First, a bit of history. The price to earnings (p/e) ratio on US stocks hit a recent high of 27.5 times in May 2007, collapsing to 13.3 in March this year at the trough of the downturn. This was the lowest valuation for a long time, though it was nothing like as bad as the 8.2 registered in 1982, just before the Reagan revolution started to bite and America bounced back. It is easy to forget how awful the world looked at the start of the 1980s; the previous 15 years had almost finished off the West and were arguably more painful that what we’ve just been through.
The market recovery of the past few months has taken the US p/e back to 18.77 today, according to the smoothed 10-year index calculated by Robert Shiller, the Yale economist. The average p/e between 1928 and 2009 was 17.4 . Whether or not the current level is fair, slightly too high or slightly too low is unclear – but we are not back in bubble territory. The market reached 44.2 at the height of the previous bubble in December 1999. After a sharp fall the market remained at relatively elevated levels before sliding down to 21.21 by February 2003. It then rose back and remained roughly in the 24-27 range for the next few years until the second bubble burst.
All of this suggests two things: stock prices did not fall back enough after the dot.com bubble burst; and while the US was trading at excessively high levels over the past five years – partly as a result of gains in financial and real estate firms, and because of the leverage buy-out epidemic – it never reached anything like the crazy late-1990s levels. The bulk of the excess liquidity went into property (which subsequently crashed and is now back to normal) and into credit markets (which remain all over the place).

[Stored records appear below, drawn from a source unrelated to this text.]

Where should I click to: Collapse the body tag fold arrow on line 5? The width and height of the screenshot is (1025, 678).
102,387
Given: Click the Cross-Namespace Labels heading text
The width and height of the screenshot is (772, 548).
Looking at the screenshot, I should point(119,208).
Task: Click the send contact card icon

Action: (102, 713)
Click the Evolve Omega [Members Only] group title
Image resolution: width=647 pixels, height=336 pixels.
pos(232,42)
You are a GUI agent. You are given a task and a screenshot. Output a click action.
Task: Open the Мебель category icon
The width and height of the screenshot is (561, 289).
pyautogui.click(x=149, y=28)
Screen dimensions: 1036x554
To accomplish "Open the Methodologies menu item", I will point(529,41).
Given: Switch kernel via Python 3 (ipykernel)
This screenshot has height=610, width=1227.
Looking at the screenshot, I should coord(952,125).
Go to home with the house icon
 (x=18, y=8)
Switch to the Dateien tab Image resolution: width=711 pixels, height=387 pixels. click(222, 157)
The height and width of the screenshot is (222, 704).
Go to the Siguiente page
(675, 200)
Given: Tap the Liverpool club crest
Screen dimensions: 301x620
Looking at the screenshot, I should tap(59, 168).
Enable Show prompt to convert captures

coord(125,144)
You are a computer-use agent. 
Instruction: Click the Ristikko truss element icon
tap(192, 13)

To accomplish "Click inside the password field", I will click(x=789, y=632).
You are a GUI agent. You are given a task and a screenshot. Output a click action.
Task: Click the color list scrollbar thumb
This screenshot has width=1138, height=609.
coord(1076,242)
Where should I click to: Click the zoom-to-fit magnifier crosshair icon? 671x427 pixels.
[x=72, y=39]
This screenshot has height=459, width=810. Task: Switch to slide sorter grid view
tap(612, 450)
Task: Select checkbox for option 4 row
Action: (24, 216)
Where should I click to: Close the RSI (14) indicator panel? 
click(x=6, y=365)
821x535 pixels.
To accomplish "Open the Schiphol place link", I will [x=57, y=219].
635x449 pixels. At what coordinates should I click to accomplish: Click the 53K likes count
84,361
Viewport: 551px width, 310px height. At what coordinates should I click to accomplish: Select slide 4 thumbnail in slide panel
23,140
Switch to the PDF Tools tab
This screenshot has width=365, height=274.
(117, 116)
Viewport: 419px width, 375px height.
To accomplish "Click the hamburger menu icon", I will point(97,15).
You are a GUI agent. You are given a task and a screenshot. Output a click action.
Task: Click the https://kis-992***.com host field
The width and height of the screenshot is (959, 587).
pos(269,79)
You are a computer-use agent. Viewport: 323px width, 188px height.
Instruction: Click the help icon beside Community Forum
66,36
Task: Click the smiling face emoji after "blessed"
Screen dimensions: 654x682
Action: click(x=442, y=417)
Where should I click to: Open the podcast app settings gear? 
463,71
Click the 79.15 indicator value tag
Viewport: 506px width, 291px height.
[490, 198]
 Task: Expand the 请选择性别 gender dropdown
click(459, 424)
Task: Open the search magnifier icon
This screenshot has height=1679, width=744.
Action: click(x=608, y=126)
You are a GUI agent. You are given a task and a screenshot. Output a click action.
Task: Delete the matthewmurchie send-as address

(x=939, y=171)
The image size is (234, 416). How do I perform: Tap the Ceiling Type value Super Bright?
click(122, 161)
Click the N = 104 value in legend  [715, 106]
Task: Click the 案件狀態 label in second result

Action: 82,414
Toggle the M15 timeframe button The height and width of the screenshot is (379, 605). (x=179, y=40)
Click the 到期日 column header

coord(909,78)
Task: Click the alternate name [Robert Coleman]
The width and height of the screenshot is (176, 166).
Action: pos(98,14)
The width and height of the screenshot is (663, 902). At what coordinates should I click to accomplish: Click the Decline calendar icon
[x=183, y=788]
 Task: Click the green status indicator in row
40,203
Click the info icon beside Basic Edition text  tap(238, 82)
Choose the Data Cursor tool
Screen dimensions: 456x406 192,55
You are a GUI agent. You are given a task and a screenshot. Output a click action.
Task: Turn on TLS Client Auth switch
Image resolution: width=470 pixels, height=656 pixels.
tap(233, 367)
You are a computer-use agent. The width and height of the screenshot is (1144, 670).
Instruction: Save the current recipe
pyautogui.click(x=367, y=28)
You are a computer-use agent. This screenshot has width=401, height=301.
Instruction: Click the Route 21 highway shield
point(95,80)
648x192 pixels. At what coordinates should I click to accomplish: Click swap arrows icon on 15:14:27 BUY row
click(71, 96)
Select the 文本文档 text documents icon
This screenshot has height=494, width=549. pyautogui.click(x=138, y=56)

For while equities and property are now fine, the dollar and US Treasuries are still both being propped up artificially by the fact that central banks the world over like to hold dollars. Even though the US currency has slumped 15 per cent in recent months on a trade-weighted basis, there is still clearly a bubble in greenbacks. The only way to deflate it gently would be for American consumers to save more and spend less, and for the government to live within its means. For the sake of global stability, we must hope that both see sense – and that the readjustment happens smoothly.
CITYBASHING (CONT.)
So HSBC’sCEO Mike Geoghegan will now be based in Hong Kong rather than Canary Wharf. This is bad news for London:the world’s centre of gravity is moving East. But the real tragedy, judging from his latest anti-City rant yesterday, is that Gordon Brown wants to accelerate this power shift. Our loss will be Asia’s gain – but that’s the madness of populist politics for you.